Work to be completed:
Set down every line of the data, unchanged and complete.

Records shown:
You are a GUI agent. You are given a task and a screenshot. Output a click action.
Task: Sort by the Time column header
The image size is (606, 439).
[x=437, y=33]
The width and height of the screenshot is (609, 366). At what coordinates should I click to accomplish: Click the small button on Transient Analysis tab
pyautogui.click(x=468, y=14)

Problem solution:
You are a GUI agent. You are given a task and a screenshot. Output a click action.
Task: Sort by the Time column header
The image size is (606, 439).
[x=437, y=33]
The width and height of the screenshot is (609, 366). At what coordinates should I click to accomplish: Click the small button on Transient Analysis tab
pyautogui.click(x=468, y=14)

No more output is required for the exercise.